The Net Zero Tracker (NZT) has celebrated passing the halfway mark in terms of the largest 2,000 publicly listed companies having a net zero target – yet warns that more ambition needs to be shown.
The open-source reviewer noted that 1,003 of the Forbes Global 2000 list of companies had net zero targets in place, up from 702 in June 2022.
The milestone, which Net Zero Tracker described as ‘significant’, represents two thirds (66%) of the annual revenue of the world’s largest 2,000 companies, with aggregate annual revenue covered by net zero targets at $27 trillion (£21.7tn).
Yet NTZ warned that, in spite of good numbers on the quantity of corporate target-setting, the ‘integrity of company mitigation targets should urgently improve’ if they are to fall into line with Paris Agreement targets.

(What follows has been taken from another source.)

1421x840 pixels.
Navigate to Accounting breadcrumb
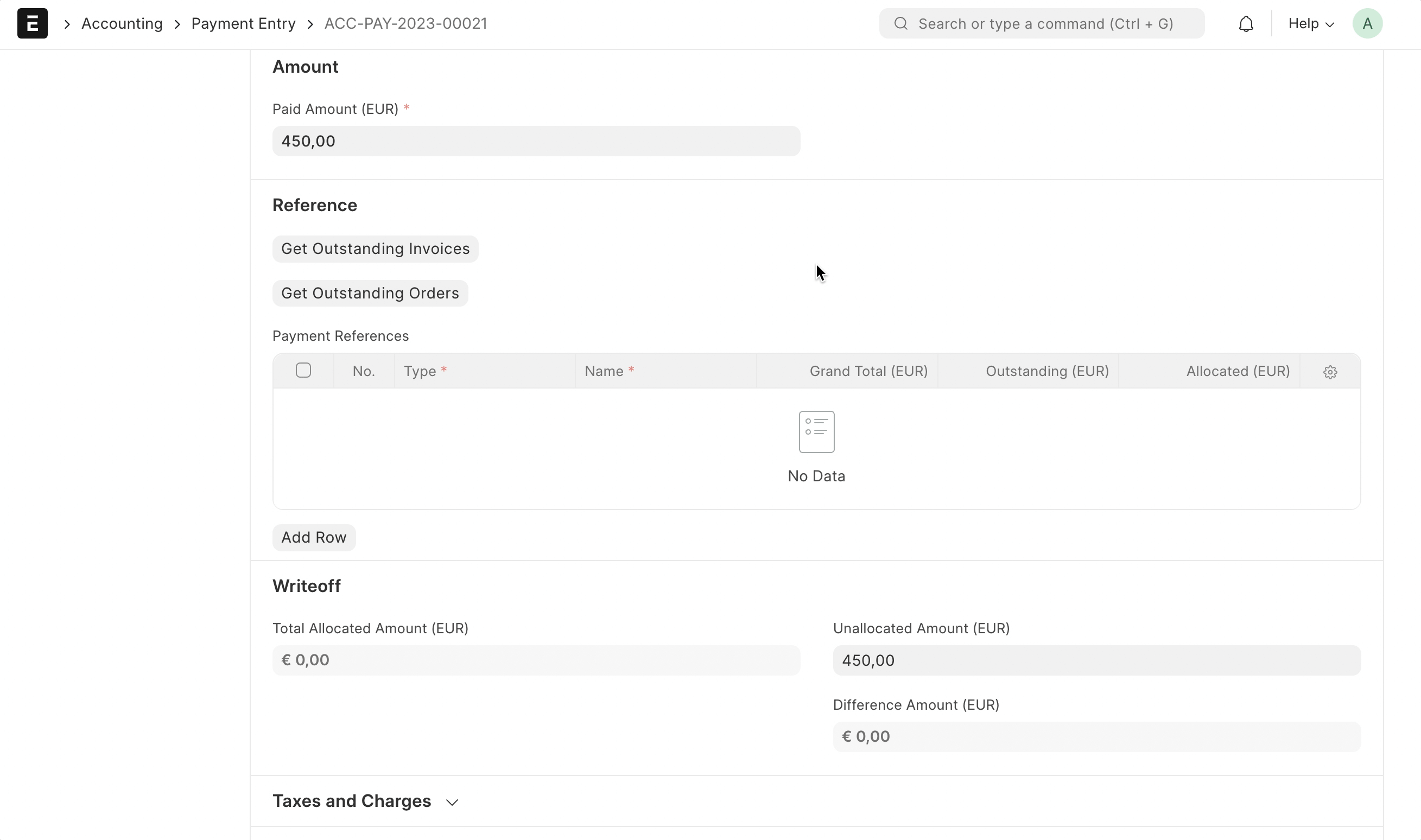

In NTZ’s most recent Net Zero Stocktake report, published in June, the organisation found just over a third (37%) of corporate net zero targets fully covered Scope 3 emissions, on a self-reporting basis. Only 4% of company net zero commitments met the revised ‘starting line criteria’, which reiterate minimal procedural requirements for all members, including coverage of all greenhouse gases and all emission scopes, as well as clear conditions set for the use of offsets.
“While most companies set net zero pledges with good intentions, many of the pledges are still based on self-defined emission boundaries and scope and thus not aligned with the global net zero emission goal of the Paris Agreement,” said Dr Takeshi Kuramochi, senior climate policy researcher at NewClimate Institute in a statement.
“Many companies need to urgently refine their pledges and implementation strategies in line with the UN Expert Group’s recent markers of credibility and other Paris-aligned standards,” added Kuramochi.
With regard to the UK, almost all of the 77 UK-based companies in the Forbes 2000 (94%) had set net zero targets. Only two – private equity firm 3i and clothing company Beira – have not set any mitigation targets, NTZ claimed.
These figures come amidst policy changes from the UK government around net zero, which included rolling back the 2030 phase-out of new petrol and diesel cars and vans, as well as delaying the purchase of new gas boilers. The Climate Change Committee (CCC) warned in its annual report that the UK had lost its global leadership position on net zero.
“A clear line in the sand on net zero has surfaced,” said John Lang, project lead at the Net Zero Tracker. “Countless net zero targets are credibility light, but now we can say for certain that most of the world’s largest companies have shifted to the right side of the line on net zero intent.”